Work instructions:
Every record here should be printed again exactly.

Saved data entries:
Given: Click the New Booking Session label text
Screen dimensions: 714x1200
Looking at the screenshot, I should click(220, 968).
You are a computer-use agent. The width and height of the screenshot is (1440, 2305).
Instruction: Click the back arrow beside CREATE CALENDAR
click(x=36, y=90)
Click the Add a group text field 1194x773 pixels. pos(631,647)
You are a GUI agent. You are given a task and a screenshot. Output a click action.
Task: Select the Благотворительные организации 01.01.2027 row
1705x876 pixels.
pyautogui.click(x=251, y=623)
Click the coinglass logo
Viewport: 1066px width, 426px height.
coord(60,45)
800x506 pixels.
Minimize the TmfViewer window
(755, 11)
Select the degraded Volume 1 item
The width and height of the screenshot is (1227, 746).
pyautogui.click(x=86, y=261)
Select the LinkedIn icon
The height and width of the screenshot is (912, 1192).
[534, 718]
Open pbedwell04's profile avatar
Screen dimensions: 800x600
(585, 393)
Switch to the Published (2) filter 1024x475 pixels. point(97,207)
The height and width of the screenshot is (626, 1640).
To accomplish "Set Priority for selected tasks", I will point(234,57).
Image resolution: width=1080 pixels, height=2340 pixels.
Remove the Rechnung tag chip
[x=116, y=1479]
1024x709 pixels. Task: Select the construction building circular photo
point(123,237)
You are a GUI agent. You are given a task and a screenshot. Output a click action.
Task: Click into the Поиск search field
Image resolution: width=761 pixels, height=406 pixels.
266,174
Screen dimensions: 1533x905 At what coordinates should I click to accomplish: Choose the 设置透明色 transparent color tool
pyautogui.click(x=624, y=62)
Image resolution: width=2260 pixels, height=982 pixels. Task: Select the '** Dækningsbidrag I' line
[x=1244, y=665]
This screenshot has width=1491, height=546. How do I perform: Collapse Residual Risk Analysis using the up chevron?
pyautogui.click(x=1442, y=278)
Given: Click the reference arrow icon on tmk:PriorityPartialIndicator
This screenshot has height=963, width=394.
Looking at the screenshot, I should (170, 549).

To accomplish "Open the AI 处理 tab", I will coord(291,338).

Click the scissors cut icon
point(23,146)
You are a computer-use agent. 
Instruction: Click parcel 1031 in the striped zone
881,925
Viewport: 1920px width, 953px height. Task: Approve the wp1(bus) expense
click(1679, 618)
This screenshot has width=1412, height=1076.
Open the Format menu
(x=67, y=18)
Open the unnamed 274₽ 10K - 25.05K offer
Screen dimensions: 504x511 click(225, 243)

Exercise output:
Given: Click the New Booking Session label text
Screen dimensions: 714x1200
Looking at the screenshot, I should click(220, 968).
You are a computer-use agent. The width and height of the screenshot is (1440, 2305).
Instruction: Click the back arrow beside CREATE CALENDAR
click(x=36, y=90)
Click the Add a group text field 1194x773 pixels. pos(631,647)
You are a GUI agent. You are given a task and a screenshot. Output a click action.
Task: Select the Благотворительные организации 01.01.2027 row
1705x876 pixels.
pyautogui.click(x=251, y=623)
Click the coinglass logo
Viewport: 1066px width, 426px height.
coord(60,45)
800x506 pixels.
Minimize the TmfViewer window
(755, 11)
Select the degraded Volume 1 item
The width and height of the screenshot is (1227, 746).
pyautogui.click(x=86, y=261)
Select the LinkedIn icon
The height and width of the screenshot is (912, 1192).
[534, 718]
Open pbedwell04's profile avatar
Screen dimensions: 800x600
(585, 393)
Switch to the Published (2) filter 1024x475 pixels. point(97,207)
The height and width of the screenshot is (626, 1640).
To accomplish "Set Priority for selected tasks", I will point(234,57).
Image resolution: width=1080 pixels, height=2340 pixels.
Remove the Rechnung tag chip
[x=116, y=1479]
1024x709 pixels. Task: Select the construction building circular photo
point(123,237)
You are a GUI agent. You are given a task and a screenshot. Output a click action.
Task: Click into the Поиск search field
Image resolution: width=761 pixels, height=406 pixels.
266,174
Screen dimensions: 1533x905 At what coordinates should I click to accomplish: Choose the 设置透明色 transparent color tool
pyautogui.click(x=624, y=62)
Image resolution: width=2260 pixels, height=982 pixels. Task: Select the '** Dækningsbidrag I' line
[x=1244, y=665]
This screenshot has width=1491, height=546. How do I perform: Collapse Residual Risk Analysis using the up chevron?
pyautogui.click(x=1442, y=278)
Given: Click the reference arrow icon on tmk:PriorityPartialIndicator
This screenshot has height=963, width=394.
Looking at the screenshot, I should (170, 549).

To accomplish "Open the AI 处理 tab", I will coord(291,338).

Click the scissors cut icon
point(23,146)
You are a computer-use agent. 
Instruction: Click parcel 1031 in the striped zone
881,925
Viewport: 1920px width, 953px height. Task: Approve the wp1(bus) expense
click(1679, 618)
This screenshot has width=1412, height=1076.
Open the Format menu
(x=67, y=18)
Open the unnamed 274₽ 10K - 25.05K offer
Screen dimensions: 504x511 click(225, 243)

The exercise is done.